The Colossus, one of the world’s best-known paintings, has again been attributed to the Spanish artist Francisco Goya, with the Museo del Prado in Madrid quietly restoring his name to the work 13 years after it stripped it from the picture.
Curators at the museum, who for years have said it was a studio work done by an apprentice, now say it is “attributed to Goya,” thereby stopping short of calling it an autograph work.
The phrasing was chosen to “reflect ongoing debate around the origin of the painting,” an anonymous source at the museum told the Independent.
The work’s authorship has been in doubt for over a decade, since Manuela Mena, the museum’s Goya expert, declared in 2008 that “this work is a botched job” by Asensio Julia, an obscure apprentice of the Spanish master. Mena claimed that the initials “A.J.” were present in the corner of the painting.
But that change has always had its critics, and some are now saying that the museum’s recent change of heart is itself an issue.
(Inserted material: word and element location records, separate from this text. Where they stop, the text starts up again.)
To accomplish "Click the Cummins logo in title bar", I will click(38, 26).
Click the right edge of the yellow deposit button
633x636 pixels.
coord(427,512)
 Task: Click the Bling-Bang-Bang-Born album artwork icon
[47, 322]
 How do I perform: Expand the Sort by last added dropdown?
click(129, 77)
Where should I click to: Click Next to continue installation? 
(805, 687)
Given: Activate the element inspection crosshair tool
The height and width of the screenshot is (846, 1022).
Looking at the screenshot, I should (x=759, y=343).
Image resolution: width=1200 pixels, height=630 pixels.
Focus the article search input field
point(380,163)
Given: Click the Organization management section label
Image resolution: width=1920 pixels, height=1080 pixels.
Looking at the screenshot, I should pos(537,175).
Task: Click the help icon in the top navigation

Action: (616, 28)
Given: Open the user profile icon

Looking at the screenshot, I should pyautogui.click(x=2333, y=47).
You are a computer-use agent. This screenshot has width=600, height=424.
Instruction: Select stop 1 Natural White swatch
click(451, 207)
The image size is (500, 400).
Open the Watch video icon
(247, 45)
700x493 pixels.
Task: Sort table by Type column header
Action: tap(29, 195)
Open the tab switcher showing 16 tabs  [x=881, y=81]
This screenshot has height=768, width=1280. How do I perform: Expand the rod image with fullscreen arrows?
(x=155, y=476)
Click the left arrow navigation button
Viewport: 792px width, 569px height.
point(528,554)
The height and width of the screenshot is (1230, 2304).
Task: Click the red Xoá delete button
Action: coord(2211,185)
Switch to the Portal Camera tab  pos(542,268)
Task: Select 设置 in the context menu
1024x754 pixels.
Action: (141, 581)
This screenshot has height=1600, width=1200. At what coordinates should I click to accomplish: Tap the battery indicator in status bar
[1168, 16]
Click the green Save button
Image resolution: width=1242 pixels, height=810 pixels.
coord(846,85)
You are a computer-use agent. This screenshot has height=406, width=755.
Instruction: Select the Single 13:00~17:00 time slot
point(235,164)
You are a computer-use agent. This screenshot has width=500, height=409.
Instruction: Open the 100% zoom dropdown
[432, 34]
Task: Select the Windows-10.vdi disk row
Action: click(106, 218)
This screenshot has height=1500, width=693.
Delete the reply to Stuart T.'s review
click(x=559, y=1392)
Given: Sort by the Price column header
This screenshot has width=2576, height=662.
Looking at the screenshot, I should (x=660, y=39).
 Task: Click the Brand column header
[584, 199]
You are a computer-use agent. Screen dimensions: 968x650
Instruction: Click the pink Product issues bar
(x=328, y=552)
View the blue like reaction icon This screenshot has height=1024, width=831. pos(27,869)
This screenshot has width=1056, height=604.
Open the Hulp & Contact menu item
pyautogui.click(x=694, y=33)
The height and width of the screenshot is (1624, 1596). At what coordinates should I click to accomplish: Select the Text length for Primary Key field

In El Diario, the art historian Peio H. Riaño wrote that the museum restored Goya’s name “without giving any explanation, taking advantage of the presentation of its reorganization to sneak it in without making a sound.”
For years, The Colossus was believed to have been painted between 1818 and 1825 as Goya’s response to the French occupation of Spain after Napoleon’s victory in the Peninsular War. The giant looming over the landscape is said to represent Spanish efforts to expel the occupying force.
Donated by the estate of Pedro Fernández Durán, it has been part of the Prado collection since 1931. An inventory of the estate of Josefa Bayeu, Goya’s wife, when she died in 1812, lists a painting referred to as The Giant that is the same size as The Colossus.
The Goya attribution has nonetheless been questioned since 1992, when restoration work on the picture was completed. But removing the label identifying the painting as by Goya’s hand was immediately controversial.
When Mena retired in 2018, other Prado experts were eager to restore the original attribution, according to the Times of London.
A recent Goya print exhibition, “Goya’s Graphic Imagination” at the Metropolitan Museum of Art in New York, featured Seated Giant, a Goya aquatint print closely related to The Colossus, using it as its promotional image.
Mark McDonald, the Met exhibition’s curator acknowledged that “there is no consensus” regarding the authorship of The Colossus, but noted “there is growing support for it to be returned to Goya.”
“If the painting is a studio work, then the artist borrowed the figure of Colossus from Goya’s print,” McDonald wrote on the museum website. “Given his imagination and originality, it seems highly unlikely that Goya would borrow the figure from someone else’s painting to use as the basis for his print.”
The Prado declined to comment to Artnet News, but a museum spokesperson told the Independent that “we have changed the attribution as part of a reorganization of 19th-century works. It seemed the right time to do this to reflect the ongoing debate over the authorship of the work, but we are not saying it was by Goya.”